La littérature n’est pas un musée: elle respire. Et parfois, comme ici, elle te fait lever les yeux de la page pour regarder ta propre ville autrement.

Questions Fréquentes

Qui était Antonio de Hoyos y Vinent en quelques mots ?

Aristocrate madrilène de la fin du XIXe, dandy, sourd, ouvertement homosexuel et engagé aux côtés des républicains, Hoyos a incarné un décadentisme espagnol singulier. Il meurt en 1940, ruiné et quasiment oublié — avant sa redécouverte actuelle.

Que contient El pecado y la noche exactement ?

Une sélection de récits courts où désir, faute et quête de beauté s’entrelacent. L’éditeur accompagne le texte d’un contexte critique utile, qui éclaire la place de Hoyos dans le modernisme espagnol et ses liens avec la bohème madrilène.
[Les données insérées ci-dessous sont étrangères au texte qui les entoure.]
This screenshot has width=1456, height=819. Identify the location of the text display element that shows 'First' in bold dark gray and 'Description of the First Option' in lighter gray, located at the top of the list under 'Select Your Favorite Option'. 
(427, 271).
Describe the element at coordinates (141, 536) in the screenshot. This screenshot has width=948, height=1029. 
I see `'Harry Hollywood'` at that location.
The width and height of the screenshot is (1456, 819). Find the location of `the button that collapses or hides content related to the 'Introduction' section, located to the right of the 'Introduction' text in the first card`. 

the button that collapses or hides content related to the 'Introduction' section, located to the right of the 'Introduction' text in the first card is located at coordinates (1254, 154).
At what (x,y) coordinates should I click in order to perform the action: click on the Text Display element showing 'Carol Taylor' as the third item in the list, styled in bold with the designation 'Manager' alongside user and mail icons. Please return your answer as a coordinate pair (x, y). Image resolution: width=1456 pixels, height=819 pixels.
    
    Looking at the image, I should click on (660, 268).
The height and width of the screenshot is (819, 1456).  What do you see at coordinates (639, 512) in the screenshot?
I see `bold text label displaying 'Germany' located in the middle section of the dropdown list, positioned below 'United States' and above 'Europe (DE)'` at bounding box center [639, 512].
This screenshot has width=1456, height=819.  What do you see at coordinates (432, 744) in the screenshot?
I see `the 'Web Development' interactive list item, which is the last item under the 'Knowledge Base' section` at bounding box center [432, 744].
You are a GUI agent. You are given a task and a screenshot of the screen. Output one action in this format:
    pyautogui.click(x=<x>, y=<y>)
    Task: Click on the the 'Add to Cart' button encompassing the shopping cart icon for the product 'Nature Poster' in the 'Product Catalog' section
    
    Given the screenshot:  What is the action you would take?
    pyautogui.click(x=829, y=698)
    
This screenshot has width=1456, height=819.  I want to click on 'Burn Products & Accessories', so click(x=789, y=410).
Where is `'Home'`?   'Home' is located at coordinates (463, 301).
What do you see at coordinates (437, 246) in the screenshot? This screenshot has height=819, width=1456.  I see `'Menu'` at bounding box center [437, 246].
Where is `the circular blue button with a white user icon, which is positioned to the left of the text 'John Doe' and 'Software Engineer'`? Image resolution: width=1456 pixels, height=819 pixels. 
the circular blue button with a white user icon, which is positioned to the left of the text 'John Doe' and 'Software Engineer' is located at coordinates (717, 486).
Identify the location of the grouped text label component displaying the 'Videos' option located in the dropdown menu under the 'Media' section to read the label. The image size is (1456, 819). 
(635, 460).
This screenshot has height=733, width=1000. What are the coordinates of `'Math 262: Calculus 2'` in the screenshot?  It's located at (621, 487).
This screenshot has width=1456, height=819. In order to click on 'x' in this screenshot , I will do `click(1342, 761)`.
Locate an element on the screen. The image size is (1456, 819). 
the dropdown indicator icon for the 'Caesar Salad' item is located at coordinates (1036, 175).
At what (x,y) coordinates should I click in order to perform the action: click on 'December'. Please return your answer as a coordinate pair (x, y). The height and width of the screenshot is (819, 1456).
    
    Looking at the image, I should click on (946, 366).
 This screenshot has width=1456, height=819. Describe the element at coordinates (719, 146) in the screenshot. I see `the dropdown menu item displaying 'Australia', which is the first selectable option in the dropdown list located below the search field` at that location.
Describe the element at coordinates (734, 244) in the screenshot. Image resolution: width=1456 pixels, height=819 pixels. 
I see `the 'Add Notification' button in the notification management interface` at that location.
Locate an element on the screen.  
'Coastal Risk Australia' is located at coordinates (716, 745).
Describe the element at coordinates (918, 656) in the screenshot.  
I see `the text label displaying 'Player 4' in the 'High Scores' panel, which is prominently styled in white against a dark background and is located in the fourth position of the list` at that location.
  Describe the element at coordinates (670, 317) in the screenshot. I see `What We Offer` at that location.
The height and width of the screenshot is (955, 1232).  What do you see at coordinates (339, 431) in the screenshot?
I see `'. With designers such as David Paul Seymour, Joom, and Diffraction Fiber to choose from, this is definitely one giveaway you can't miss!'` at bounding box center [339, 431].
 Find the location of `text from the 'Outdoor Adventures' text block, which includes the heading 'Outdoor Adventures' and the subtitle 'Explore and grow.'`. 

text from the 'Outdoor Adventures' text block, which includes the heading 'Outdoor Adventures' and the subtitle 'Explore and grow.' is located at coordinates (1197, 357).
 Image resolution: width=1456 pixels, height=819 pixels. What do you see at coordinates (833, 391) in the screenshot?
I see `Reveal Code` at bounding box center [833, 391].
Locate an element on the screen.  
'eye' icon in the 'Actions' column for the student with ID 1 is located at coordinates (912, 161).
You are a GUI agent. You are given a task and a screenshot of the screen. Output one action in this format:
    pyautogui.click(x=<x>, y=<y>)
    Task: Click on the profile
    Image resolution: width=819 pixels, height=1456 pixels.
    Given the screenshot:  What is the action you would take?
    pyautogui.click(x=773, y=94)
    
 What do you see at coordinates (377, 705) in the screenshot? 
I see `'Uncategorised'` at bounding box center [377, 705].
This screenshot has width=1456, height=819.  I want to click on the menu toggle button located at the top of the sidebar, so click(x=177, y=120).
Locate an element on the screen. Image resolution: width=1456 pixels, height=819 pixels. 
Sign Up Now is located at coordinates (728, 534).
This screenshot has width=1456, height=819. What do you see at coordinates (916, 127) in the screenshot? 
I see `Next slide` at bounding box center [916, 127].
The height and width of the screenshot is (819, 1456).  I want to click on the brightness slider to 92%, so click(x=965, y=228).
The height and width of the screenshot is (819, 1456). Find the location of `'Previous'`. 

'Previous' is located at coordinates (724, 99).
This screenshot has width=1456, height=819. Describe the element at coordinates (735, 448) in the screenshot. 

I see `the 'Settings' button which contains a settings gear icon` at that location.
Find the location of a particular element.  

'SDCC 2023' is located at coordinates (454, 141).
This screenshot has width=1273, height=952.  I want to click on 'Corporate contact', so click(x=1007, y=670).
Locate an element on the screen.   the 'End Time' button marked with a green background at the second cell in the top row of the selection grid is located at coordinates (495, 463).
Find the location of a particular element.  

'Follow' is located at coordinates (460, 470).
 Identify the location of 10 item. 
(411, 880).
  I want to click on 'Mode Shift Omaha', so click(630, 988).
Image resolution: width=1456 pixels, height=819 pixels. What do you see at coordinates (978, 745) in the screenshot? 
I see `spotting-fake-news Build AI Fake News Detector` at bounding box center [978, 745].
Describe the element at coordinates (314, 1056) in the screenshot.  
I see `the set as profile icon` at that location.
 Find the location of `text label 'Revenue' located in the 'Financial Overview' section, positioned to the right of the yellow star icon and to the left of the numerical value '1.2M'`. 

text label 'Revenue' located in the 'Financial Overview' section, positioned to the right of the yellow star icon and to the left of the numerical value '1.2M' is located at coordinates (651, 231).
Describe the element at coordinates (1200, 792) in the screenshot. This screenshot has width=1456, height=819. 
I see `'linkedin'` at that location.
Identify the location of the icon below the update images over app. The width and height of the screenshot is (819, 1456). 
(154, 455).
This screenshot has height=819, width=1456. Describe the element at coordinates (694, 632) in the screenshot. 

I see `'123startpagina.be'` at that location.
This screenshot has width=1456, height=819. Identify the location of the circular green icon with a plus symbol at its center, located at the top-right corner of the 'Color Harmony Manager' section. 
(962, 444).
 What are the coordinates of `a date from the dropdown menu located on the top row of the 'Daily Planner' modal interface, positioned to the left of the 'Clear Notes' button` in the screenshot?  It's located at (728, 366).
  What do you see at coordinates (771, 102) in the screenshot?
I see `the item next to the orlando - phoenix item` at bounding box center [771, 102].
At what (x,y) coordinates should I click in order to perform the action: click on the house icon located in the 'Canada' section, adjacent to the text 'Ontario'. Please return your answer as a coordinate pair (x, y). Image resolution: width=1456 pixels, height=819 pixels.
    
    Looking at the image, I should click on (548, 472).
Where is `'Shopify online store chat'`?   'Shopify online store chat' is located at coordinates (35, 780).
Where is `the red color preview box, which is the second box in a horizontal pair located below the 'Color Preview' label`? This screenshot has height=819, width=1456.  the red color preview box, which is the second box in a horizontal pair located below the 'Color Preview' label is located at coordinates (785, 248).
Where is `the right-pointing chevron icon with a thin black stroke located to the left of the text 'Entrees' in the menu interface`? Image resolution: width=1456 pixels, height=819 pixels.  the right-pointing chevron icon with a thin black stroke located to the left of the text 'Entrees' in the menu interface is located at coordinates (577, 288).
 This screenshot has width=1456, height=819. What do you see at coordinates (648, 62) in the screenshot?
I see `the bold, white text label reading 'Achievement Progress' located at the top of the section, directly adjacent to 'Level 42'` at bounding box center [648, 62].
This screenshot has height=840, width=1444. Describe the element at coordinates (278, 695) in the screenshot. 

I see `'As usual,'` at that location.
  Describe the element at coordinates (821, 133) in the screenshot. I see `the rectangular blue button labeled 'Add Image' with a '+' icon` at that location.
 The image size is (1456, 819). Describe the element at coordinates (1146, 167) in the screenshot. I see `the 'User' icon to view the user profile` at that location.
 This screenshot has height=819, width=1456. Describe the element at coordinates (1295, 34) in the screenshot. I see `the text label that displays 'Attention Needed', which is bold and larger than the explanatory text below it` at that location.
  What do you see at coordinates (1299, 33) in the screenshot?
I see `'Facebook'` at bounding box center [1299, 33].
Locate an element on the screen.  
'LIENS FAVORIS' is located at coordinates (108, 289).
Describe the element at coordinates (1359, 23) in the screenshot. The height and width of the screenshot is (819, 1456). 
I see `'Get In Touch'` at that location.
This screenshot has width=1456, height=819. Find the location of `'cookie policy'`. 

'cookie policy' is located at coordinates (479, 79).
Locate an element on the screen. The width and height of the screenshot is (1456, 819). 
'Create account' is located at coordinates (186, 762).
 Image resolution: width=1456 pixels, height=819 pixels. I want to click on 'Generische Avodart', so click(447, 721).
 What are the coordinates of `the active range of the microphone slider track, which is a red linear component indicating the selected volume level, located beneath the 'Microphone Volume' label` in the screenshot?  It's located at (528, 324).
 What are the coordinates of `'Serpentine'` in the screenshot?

Où acheter le livre à Córdoba et à quel prix ?

Dans les grandes librairies du centre et en commande chez les indépendants; demande la dernière réédition disponible. Les prix varient selon l’édition, mais restent généralement en format poche ou semi‑poche accessible.

Est‑ce vraiment comparable au Marquis de Sade ?

Seulement en surface. Hoyos explore la transgression, mais sa prose est plus symboliste, plus spirituelle. Il s’intéresse moins au choc qu’à la résonance intérieure: une esthétique de la nuit, pas un catalogue d’excès.